Wandering around its windy streets, we came across St. Martin’s Church, which was built in pink stone. I know it doesn’t look really pink here, but it’s most likely a product of the lightning (or lack thereof, in winter).
Enchanting Colmar is known as La Petite Venice (or Little Venice), as it bears a resemblance to the city of canals. Maybe with much imagination 😛 Colmar is beautiful on its own, but to liken it to Venice is to compare a domestic house cat to a majestic Tiger. Parallels exist of course, but nothing will ever touch the beauty and promise of Venice. Instead, Colmar should be appreciated for what it is and as it is rather than be dubbed a second Venice!

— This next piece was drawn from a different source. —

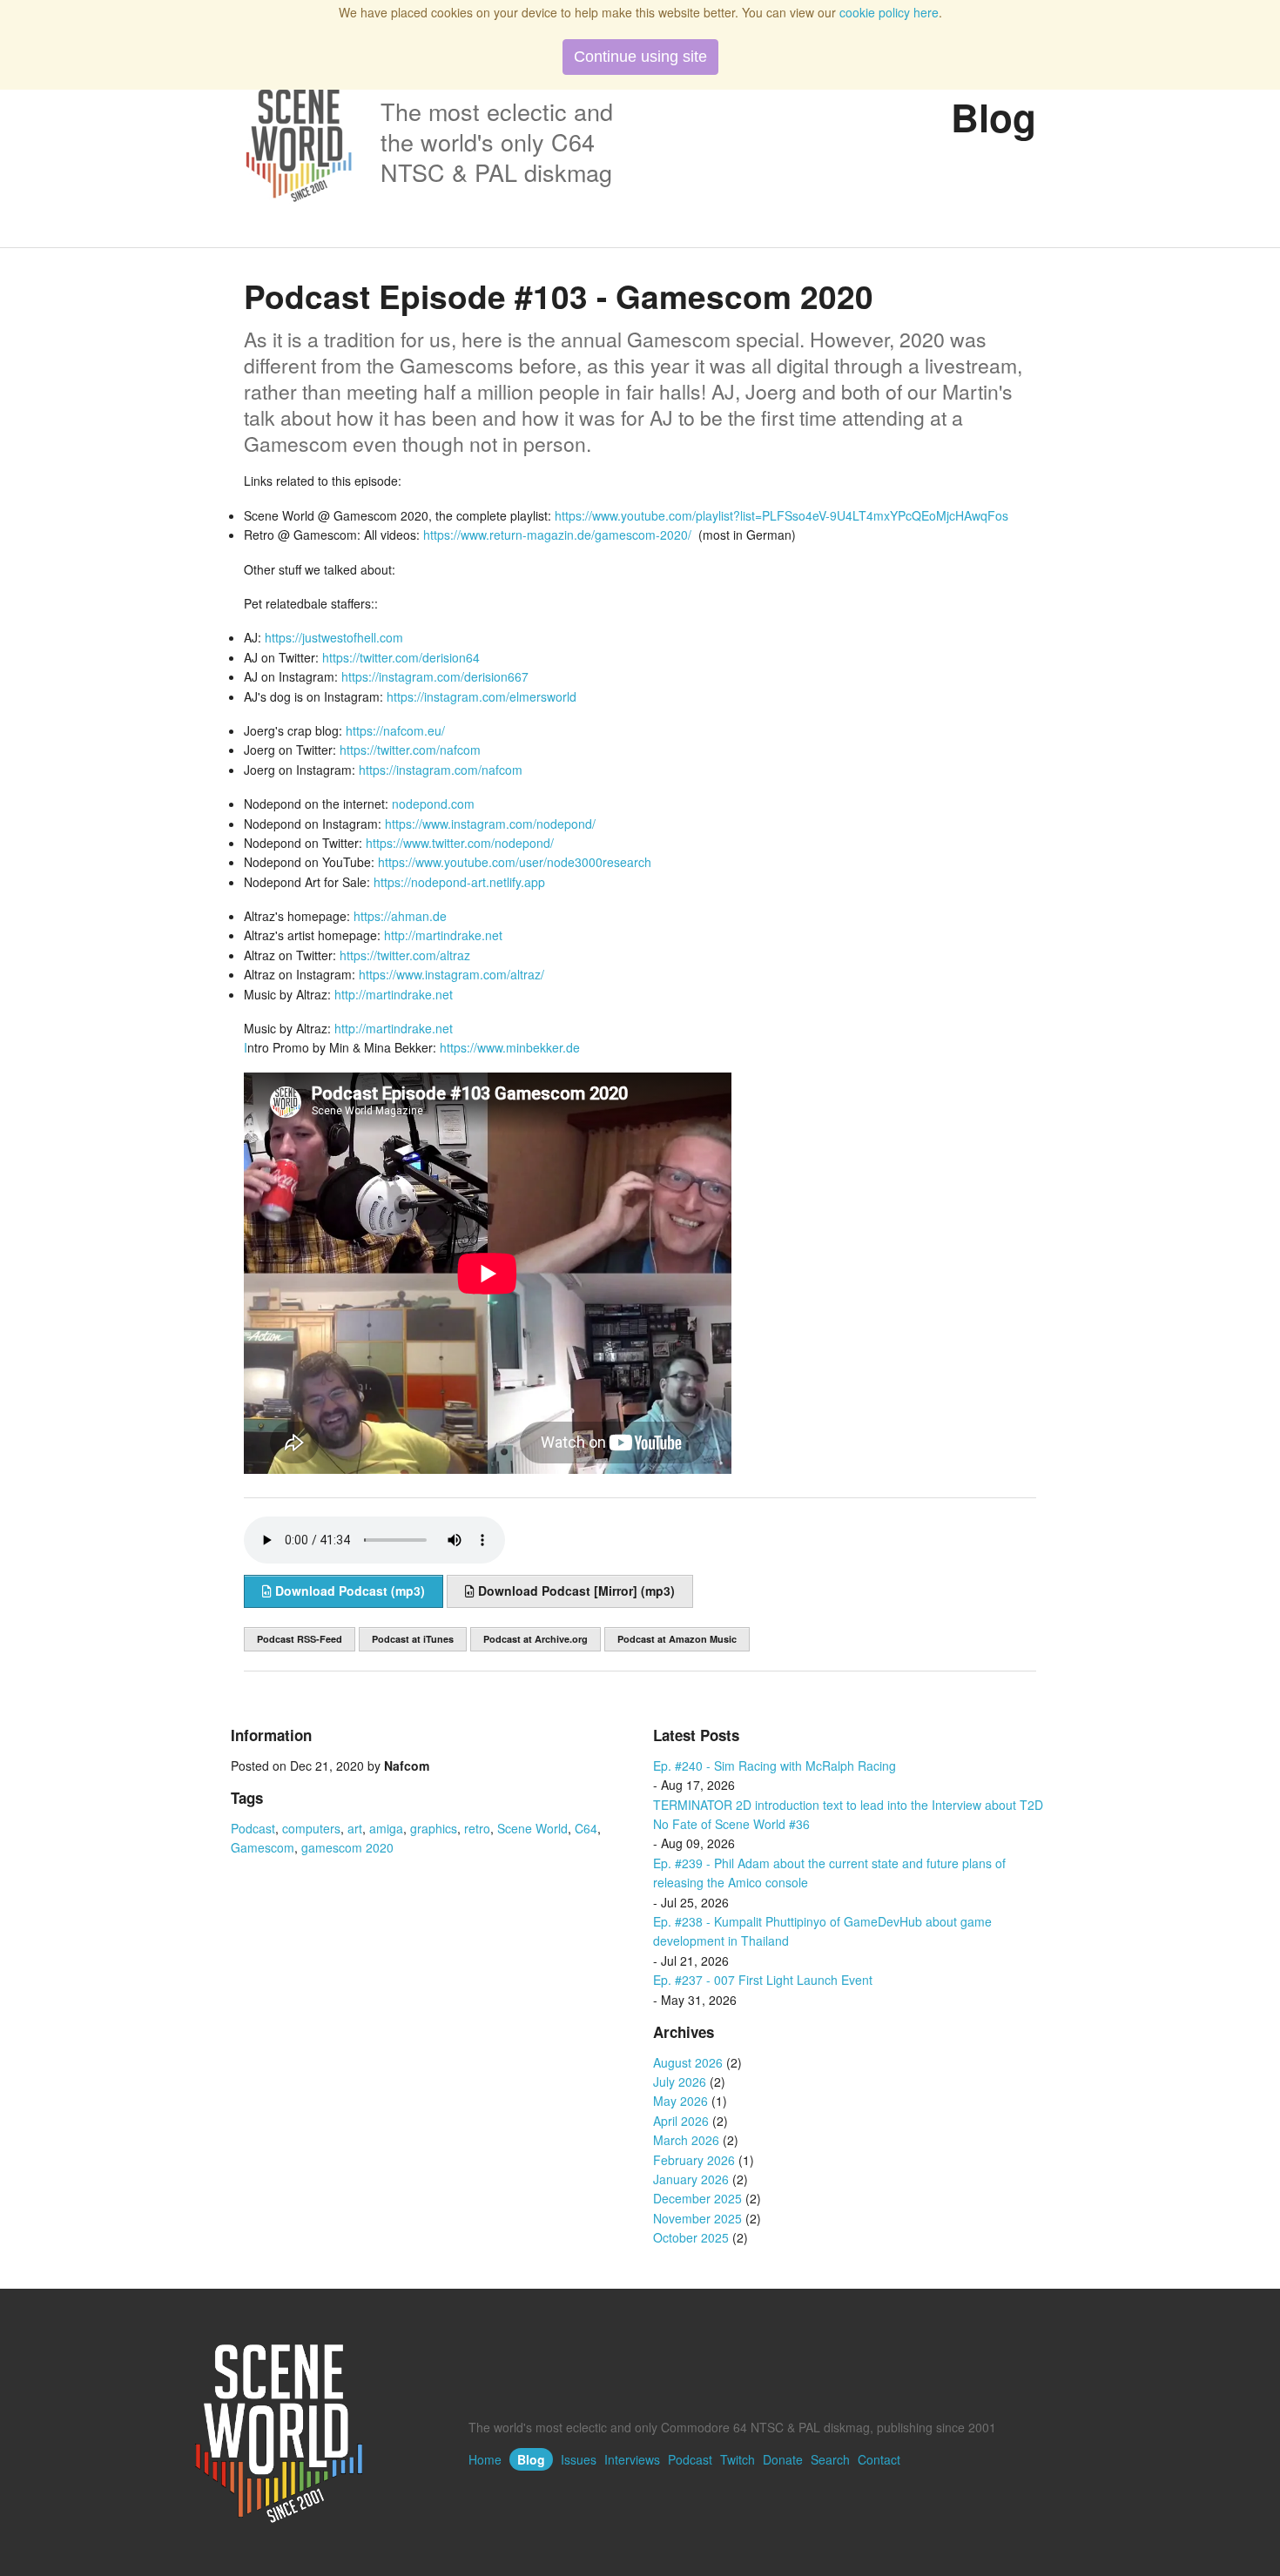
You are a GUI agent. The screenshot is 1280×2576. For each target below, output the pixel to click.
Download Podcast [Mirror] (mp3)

Before visiting Colmar, we drove along the winding roads that form the Alsace Wine Route. This is one of the oldest wine routes in France. The Alsace region produces a variety of wines, primarily white wine (that I determine from my very brief encounter!). The white wines are typically dry, but with a slight sweetness to them that I don’t encounter very often. Anyway, moving on.
We stopped by on the way for a wine tasting; I tried Gewürztraminer, Pinot Gris, Riesling and a Muscat which are typically produced in the Alsace region. I also found out (as educated by JJ, who laughed at me when I compared a Muscat to a Moscato) that Moscato is an Italian wine. Pffft. They all come from the same family of grapes anyway, surely!
And of course, our first stop was at a chocolate factory to satisfy JJ’s sweet tooth.
It’s strange, I suddenly recall how Andrew always steered away from chocolates and desserts. I always found that sad – although I guess doing so would be quite good for me 😛 Still, give me a man who loves his sweets in life.